╔══

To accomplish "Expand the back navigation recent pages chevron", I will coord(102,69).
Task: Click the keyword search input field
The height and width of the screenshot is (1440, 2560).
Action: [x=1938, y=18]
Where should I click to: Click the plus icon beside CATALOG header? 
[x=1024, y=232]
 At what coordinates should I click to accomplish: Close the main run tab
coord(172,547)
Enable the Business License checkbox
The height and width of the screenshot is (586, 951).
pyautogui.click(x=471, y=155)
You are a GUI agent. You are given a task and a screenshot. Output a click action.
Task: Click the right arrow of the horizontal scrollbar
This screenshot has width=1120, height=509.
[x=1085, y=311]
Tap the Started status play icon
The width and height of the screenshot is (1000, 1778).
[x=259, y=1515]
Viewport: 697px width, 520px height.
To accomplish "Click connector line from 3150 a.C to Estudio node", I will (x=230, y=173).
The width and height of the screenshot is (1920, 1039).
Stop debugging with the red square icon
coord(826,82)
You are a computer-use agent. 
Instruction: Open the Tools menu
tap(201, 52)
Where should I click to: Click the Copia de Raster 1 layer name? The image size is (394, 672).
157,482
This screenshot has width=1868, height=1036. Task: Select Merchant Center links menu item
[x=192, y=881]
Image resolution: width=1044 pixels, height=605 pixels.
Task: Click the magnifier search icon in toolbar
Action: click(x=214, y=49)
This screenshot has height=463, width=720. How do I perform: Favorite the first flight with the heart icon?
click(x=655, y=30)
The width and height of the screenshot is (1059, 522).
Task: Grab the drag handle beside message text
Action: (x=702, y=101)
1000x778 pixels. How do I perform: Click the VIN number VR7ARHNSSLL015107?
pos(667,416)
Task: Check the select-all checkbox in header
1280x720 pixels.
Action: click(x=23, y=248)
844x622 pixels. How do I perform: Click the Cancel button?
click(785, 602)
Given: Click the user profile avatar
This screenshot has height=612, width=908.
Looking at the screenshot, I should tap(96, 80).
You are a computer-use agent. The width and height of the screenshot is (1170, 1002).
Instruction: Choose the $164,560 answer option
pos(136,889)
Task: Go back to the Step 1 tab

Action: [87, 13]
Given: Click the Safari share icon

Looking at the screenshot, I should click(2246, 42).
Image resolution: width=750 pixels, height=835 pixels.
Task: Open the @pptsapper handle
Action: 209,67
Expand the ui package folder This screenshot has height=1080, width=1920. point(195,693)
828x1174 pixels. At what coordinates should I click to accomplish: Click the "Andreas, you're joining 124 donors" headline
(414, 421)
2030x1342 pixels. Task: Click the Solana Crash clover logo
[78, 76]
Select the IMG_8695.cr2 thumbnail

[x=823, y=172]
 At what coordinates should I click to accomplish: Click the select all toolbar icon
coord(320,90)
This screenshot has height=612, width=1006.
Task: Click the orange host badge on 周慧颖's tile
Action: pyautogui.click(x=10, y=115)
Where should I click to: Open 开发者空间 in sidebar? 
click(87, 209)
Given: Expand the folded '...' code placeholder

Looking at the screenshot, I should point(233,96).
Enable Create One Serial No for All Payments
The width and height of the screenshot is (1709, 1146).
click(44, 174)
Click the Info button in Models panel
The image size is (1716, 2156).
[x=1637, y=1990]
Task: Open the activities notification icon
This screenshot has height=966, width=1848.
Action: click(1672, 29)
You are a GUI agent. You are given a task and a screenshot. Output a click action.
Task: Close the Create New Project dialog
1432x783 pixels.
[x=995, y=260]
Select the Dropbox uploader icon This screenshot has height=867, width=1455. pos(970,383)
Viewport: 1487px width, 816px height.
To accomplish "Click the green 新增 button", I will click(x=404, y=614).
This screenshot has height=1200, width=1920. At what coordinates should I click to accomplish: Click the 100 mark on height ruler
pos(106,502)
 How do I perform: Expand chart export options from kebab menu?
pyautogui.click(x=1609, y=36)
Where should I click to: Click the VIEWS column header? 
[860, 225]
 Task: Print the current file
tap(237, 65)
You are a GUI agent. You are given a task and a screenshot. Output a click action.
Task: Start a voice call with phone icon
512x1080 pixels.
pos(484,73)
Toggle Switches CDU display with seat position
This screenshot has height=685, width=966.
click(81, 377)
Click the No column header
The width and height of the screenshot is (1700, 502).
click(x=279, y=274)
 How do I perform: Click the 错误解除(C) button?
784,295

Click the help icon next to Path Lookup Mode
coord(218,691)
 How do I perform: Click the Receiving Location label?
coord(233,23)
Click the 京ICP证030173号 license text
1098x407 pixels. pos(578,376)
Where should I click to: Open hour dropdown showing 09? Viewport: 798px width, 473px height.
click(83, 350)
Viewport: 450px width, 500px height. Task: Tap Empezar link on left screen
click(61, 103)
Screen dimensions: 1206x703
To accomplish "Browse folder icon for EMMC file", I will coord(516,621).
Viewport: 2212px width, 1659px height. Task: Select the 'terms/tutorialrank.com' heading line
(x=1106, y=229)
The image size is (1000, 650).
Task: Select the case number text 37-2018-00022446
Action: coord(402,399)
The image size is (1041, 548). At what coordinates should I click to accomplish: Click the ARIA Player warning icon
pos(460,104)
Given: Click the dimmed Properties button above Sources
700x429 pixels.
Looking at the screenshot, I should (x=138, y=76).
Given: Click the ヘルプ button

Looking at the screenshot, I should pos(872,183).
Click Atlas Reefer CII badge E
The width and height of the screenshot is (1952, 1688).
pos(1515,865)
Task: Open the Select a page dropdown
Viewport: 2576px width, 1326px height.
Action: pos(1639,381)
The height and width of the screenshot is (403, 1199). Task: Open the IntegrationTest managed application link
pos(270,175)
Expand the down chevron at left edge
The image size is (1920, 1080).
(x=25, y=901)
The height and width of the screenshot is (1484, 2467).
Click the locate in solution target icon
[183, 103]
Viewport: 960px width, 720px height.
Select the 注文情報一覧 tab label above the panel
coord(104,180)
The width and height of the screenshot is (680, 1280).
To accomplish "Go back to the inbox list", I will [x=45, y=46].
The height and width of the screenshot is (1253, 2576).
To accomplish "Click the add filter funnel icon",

╚══

**Exercise goal**
Rewrite the rows running from the line containing "How do I perform: Click the Receiving" down to the line containing "I will coord(516,621).", putting "hour menu" wherever "hour dropdown" appears and leaving everything else the same. Return only those lines.

**Response to the task**
 How do I perform: Click the Receiving Location label?
coord(233,23)
Click the 京ICP证030173号 license text
1098x407 pixels. pos(578,376)
Where should I click to: Open hour menu showing 09? Viewport: 798px width, 473px height.
click(83, 350)
Viewport: 450px width, 500px height. Task: Tap Empezar link on left screen
click(61, 103)
Screen dimensions: 1206x703
To accomplish "Browse folder icon for EMMC file", I will coord(516,621).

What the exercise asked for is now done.